[Start of Supplied text]

Sometimes we don't want the additional phase information and we only care about the location of the peaks in the spectrum.  It is related to the integrated temporal correlation function of the time series.  For a continuous function:

\begin{equation}
\int_{-\infty}^{\infty} d\tau \left[\int_{-\infty}^{\infty} dt y(t)y^\ast(t+\tau) \right] \mathrm{e}^{i\omega \tau} = \hat{y}(\omega)\hat{y}^\ast(\omega) = |\hat{y}(\omega)|^2
\end{equation}

where we have used the convolution property of the Fourier transform.

We can analze it for our previous time series in the discrete case:

In [4]:
plt.figure()
plt.plot(ω/ω0,np.abs(ŷ),color=colors[2])
plt.xlabel('Frequency [rad/s]')
plt.ylabel('Power [arb]')

<IPython.core.display.Javascript object>

<matplotlib.text.Text at 0x1067fbd30>

### Let's investigate the power of the Fourier transform on some input data

In [5]:
t,*y = np.loadtxt('data/signal.dat',unpack=True)
fig, axes = plt.subplots(1,2,sharex=True, sharey=True, squeeze=True, figsize=(10,5))
for i,ax in enumerate(axes):
    ax.plot(t,y[i],'-',color=colors[i], linewidth=1)

axes[0].set_ylabel('y')
[ax.set_xlabel('t') for ax in axes]

<IPython.core.display.Javascript object>

[<matplotlib.text.Text at 0x10689c438>, <matplotlib.text.Text at 0x1069132e8>]

In [6]:
ω = 2*π*np.arange(0,t.size)/(t.size*(t[1]-t[0]))

fig, axes = plt.subplots(1,2,sharex=True, sharey=True, squeeze=True, figsize=(10,5))
for i,ax in enumerate(axes):
    ŷ = fourier_transform(y[i])
    ax.plot(ω,np.abs(ŷ),color=colors[i], linewidth=1)
    ax.set_xlabel('ω')
    ax.set_xlim(0,ω[-1])

axes[0].set_ylabel('|ŷ|')

<IPython.core.display.Javascript object>

<matplotlib.text.Text at 0x10bd73390>

In all these examples, we have identifed some *natural* frequecies in the time series, but there were always two copies.

### What is the origin of the large frequency signals?

For a real signal we have: $y_j = y^\ast_j$.  Consider the complex conjugate of the Fourier tranform $\hat{y}^\ast_k$:

\begin{align}
\hat{y}^\ast_k &= \sum_{j=0}^{N-1} y^\ast_j \mathrm{e}^{i2\pi jk/N} \newline
 &= \sum_{j=0}^{N-1} y_j \mathrm{e}^{-i2\pi j(-k)/N} \times \mathrm{e}^{-i 2\pi j N/N} \newline
 &= \sum_{j=0}^{N-1} y_j \mathrm{e}^{-i2\pi j(N-k)/N}  \newline
 &= \hat{y}_{N-k} .

[End of Supplied text]

Exercise description
Reproduce the power spectrum text above word for word, from "We can analze" to "plt.xlabel('Frequency [rad/s]')".

[Start of Dataset excerpt]

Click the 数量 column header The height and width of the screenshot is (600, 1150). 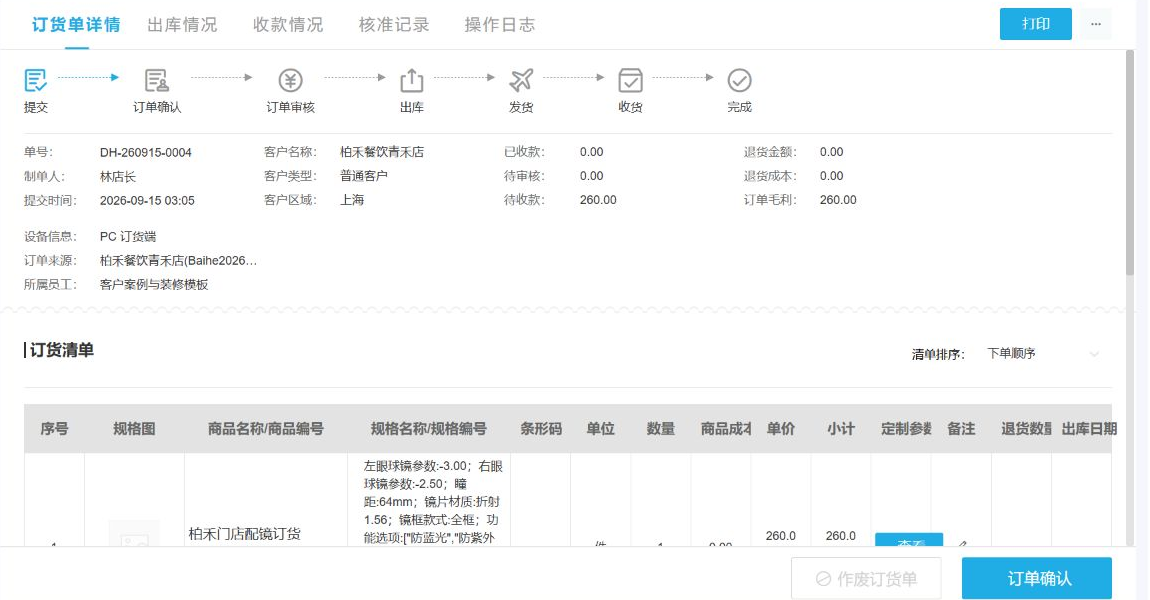[x=660, y=428]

[End of Dataset excerpt]

Answer to the exercise
We can analze it for our previous time series in the discrete case:

In [4]:
plt.figure()
plt.plot(ω/ω0,np.abs(ŷ),color=colors[2])
plt.xlabel('Frequency [rad/s]')